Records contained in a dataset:

▬▬▬▬▬▬

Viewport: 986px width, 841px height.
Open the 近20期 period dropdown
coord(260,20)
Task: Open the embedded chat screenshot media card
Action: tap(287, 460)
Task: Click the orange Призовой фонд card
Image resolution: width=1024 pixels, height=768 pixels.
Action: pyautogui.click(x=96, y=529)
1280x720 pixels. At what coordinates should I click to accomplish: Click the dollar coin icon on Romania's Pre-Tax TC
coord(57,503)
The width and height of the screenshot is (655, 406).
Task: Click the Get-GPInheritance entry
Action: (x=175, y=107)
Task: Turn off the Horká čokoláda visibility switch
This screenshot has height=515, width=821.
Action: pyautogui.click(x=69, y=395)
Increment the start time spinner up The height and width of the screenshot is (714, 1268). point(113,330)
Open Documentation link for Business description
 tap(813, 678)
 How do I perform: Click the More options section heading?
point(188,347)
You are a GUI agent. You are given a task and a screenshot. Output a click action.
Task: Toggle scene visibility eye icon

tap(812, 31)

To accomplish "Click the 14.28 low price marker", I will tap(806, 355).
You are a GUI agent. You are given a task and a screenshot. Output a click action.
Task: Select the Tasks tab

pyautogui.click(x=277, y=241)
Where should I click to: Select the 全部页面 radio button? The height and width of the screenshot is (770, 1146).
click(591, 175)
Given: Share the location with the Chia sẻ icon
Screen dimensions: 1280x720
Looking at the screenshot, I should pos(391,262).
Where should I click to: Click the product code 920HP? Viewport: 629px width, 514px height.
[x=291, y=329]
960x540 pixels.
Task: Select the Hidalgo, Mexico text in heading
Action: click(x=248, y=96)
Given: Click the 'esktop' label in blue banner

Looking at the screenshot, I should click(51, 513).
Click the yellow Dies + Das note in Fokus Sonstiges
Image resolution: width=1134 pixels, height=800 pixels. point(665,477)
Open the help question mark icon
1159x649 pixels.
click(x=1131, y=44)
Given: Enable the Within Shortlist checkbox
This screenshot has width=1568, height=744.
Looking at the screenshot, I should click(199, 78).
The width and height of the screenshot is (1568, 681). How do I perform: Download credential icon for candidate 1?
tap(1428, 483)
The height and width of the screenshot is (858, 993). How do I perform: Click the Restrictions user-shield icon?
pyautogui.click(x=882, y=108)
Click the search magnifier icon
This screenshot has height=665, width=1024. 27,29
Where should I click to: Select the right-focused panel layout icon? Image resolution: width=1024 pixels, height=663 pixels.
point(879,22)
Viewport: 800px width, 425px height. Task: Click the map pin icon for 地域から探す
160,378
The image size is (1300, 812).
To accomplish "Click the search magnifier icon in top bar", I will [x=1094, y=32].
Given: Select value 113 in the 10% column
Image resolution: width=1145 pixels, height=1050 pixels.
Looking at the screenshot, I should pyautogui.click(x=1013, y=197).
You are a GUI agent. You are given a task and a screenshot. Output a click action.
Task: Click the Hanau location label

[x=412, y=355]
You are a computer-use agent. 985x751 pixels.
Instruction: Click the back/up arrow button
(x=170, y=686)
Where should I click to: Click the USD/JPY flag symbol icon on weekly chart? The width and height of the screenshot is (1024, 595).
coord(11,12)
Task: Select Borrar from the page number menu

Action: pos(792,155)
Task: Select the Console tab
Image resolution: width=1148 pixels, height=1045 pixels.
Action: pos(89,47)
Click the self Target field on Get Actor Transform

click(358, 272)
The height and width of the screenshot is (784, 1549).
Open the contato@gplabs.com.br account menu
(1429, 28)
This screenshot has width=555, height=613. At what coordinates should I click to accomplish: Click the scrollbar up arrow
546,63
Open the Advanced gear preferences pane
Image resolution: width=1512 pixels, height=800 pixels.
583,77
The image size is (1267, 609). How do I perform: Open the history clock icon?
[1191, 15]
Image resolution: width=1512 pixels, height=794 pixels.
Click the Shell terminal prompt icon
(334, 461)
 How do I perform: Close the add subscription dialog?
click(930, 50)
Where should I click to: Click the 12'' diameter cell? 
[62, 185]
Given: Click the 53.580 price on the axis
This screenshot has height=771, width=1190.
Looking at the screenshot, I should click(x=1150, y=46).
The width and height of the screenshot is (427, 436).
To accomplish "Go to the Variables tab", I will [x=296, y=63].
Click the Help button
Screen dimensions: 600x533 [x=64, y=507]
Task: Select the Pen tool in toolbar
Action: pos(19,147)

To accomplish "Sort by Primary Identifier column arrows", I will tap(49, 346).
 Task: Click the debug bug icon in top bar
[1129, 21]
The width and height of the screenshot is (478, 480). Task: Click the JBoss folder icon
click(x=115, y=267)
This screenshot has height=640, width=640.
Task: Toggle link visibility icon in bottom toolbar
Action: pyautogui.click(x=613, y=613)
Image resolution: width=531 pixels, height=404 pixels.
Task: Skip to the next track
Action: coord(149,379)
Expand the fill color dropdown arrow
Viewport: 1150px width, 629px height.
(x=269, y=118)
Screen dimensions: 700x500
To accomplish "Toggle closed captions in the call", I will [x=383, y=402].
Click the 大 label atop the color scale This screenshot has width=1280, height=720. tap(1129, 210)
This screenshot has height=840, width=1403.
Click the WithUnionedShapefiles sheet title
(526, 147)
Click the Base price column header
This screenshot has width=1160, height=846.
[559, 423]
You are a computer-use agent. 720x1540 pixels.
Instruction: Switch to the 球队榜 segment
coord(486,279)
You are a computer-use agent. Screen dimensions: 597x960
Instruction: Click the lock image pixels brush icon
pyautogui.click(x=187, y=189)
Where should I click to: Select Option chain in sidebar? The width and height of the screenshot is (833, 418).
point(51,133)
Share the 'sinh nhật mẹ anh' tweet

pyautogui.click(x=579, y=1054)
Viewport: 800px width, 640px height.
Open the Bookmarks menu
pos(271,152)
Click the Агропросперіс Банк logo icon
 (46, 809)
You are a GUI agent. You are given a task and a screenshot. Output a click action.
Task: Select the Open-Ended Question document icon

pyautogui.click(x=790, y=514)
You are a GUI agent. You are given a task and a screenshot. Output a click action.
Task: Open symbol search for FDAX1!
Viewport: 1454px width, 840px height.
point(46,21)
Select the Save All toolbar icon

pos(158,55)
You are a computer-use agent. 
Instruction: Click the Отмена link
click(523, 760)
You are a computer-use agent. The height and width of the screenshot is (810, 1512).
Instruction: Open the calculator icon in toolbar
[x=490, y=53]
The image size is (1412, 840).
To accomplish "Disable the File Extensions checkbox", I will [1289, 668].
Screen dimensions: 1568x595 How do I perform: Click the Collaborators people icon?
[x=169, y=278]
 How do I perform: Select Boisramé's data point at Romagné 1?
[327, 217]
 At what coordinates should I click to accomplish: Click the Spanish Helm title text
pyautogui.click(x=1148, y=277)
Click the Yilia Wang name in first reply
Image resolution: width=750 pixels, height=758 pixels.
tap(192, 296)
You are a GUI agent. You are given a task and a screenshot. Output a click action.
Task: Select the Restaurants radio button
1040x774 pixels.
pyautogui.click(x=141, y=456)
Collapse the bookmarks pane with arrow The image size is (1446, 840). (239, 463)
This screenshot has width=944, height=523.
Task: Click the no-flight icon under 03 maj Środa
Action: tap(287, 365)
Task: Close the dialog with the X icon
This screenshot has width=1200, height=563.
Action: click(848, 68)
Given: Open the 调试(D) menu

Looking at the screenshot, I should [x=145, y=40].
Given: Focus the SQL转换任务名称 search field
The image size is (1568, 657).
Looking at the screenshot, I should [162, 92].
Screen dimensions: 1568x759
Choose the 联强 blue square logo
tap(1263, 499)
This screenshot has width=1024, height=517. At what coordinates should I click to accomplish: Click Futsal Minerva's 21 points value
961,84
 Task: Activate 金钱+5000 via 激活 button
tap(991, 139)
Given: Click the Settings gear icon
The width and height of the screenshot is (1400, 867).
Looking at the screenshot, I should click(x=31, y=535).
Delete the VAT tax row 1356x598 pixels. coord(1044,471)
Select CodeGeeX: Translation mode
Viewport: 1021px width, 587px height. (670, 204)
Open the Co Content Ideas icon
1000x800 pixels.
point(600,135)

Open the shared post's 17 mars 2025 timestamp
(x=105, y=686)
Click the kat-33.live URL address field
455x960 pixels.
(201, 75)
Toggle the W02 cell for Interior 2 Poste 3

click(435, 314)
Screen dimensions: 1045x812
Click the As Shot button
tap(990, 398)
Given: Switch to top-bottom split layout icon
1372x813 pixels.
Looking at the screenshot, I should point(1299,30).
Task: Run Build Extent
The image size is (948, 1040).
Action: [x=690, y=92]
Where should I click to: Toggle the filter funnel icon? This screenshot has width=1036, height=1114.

▬▬▬▬▬▬

Task – Print the lines above, unchanged, from the start of the records to the line with "Task: Turn off", including that final line.

Result for this exercise –
Viewport: 986px width, 841px height.
Open the 近20期 period dropdown
coord(260,20)
Task: Open the embedded chat screenshot media card
Action: tap(287, 460)
Task: Click the orange Призовой фонд card
Image resolution: width=1024 pixels, height=768 pixels.
Action: pyautogui.click(x=96, y=529)
1280x720 pixels. At what coordinates should I click to accomplish: Click the dollar coin icon on Romania's Pre-Tax TC
coord(57,503)
The width and height of the screenshot is (655, 406).
Task: Click the Get-GPInheritance entry
Action: (x=175, y=107)
Task: Turn off the Horká čokoláda visibility switch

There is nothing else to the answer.